If you don't mind me asking, does your energy bill take a huge blow because of this? I had a modest homelab set up and had to start shutting things off due to how much it costs to keep it running
Having a rack alone doesn't consume anything, it's what you put on the rack.
I have a rack setup and most of the time it consumes around 200 watts during the daytime and 100 watts at night, but can spike upto 600 watts if I put a heavy CPU+GPU load on it.
I also put my desktop into suspend at night, something which I think a lot more people with desktops could do. Don't run 24/7 services (e.g. Home Assistant) on your massive desktop with an i7/i9 and a GPU. Run that stuff on a NUC or Pi4 or anything that has low power consumption. Then turn your desktop on only when you're actually using it.

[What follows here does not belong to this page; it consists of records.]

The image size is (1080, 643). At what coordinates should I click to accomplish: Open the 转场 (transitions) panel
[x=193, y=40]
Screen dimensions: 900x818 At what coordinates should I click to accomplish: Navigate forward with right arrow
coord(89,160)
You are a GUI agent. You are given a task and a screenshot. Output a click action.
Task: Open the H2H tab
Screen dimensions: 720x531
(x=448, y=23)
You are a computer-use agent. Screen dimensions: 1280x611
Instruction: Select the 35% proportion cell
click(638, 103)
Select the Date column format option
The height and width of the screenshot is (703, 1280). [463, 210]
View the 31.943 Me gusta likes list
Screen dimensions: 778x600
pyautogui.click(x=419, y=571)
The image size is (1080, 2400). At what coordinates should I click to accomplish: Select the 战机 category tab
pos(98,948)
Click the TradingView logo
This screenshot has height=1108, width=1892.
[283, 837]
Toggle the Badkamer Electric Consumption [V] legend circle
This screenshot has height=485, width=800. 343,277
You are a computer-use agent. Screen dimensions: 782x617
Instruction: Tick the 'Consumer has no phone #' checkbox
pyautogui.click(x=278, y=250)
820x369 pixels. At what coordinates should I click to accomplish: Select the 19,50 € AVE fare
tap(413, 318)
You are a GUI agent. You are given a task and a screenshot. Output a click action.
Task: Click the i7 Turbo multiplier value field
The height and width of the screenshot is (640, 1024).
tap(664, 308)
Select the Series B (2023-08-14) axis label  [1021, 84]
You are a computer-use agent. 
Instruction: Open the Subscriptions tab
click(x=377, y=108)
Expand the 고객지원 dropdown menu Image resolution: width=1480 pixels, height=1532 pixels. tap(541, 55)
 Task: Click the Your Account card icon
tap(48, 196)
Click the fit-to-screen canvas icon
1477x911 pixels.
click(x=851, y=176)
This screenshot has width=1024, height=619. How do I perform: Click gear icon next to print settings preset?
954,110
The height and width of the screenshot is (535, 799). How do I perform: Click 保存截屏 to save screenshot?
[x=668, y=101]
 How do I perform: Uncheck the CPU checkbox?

I get that but the blog discussed a pretty beefy setup. My whole rack still used less power than my gaming PC at load but after doing the math I ultimately saved more money by going serverless for my apps and dumping (non-critical) data into a B2 bucket on paper. In reality I just started shutting things off and only turn them on when I need them.
I'm curious as to what others are doing to save costs if anything. I love the hobby but we're in a recession, lol!
If you don’t require ECC RAM a common setup these days is a Proxmox cluster set up on refurbished USFF PCs like the Lenovo m720. They sip power at idle.
My personal approach is separate archived storage from working storage and keep archive storage offline until I need it. Keeping hard drives spinning is costly.
MiniITX boards are low idle power, 17 watts for idle with a Ryzen 5600 compared to a full size boards 50 watts. I would no longer buy anything larger, even for a gaming machine.
Amen on that. The past few rigs I built for myself were all ITX machines. I went through and undervolted my CPU, RAM, and GPU. Once my current gaming rig dies I'm just going to stick with the consoles for gaming until they goes to shit as well.
In an era of abundance we seem to be trying to use more power to support what we already do, rather than rethinking what we do to use less power. It's a shame!
Honestly I could I could easily solar power all of my compute needs (and probably a lot more) from my apartment's roof.
But at last, I'm a renter and my property management isn't going to allow that.
We're literally wasting clean energy because of a bunch of rich turds hogging real estate with shitty rules about what you can't do. When my property changed management the new management even banned EV charging on the property and locked up all the outlets in the parking lot. These kind of management are not welcome in Silicon Valley but somehow they are here.
It jumbles my jimmies hearing about outright rejection of modern tech by industries that would best benefit from said tech.
I'd almost be willing to bet money that your landlord would charge a "renewable energy" fee even if they're just dumping power back to the grid for $$$ even if they had the panels
I really wish more Mini-ITX boards came out that allowed GPUs to be horizontal so it could fit in a 2U case. Unfortunately making it vertical makes it 4U, negating the size advantages of Mini-ITX.
So I actually "repurposed" a riser cable from an old ITX build to slap it into my primary proxmox server to play around with home-rolled VDI. Surprisingly, it worked. If you're feeling bold you could try that route
I had bought an used enterprise server (Dell something), but it just used too much power and made some much noise. It's not as professional or reliable as op's homelab, but I'm now hosting most of my stuff on an Intel NUC. It's a much better fit for my use case and budget
That would definitely be a big help, lol. I also imagine part of my problem is my house wiring- the previous owner had the place reno'd in '96 and clearly got the landlord special
If you don't mind me asking, does your energy bill take a huge blow because of this? I had a modest homelab set up and had to start shutting things off due to how much it costs to keep it running
I apologize if I missed this info in the blog!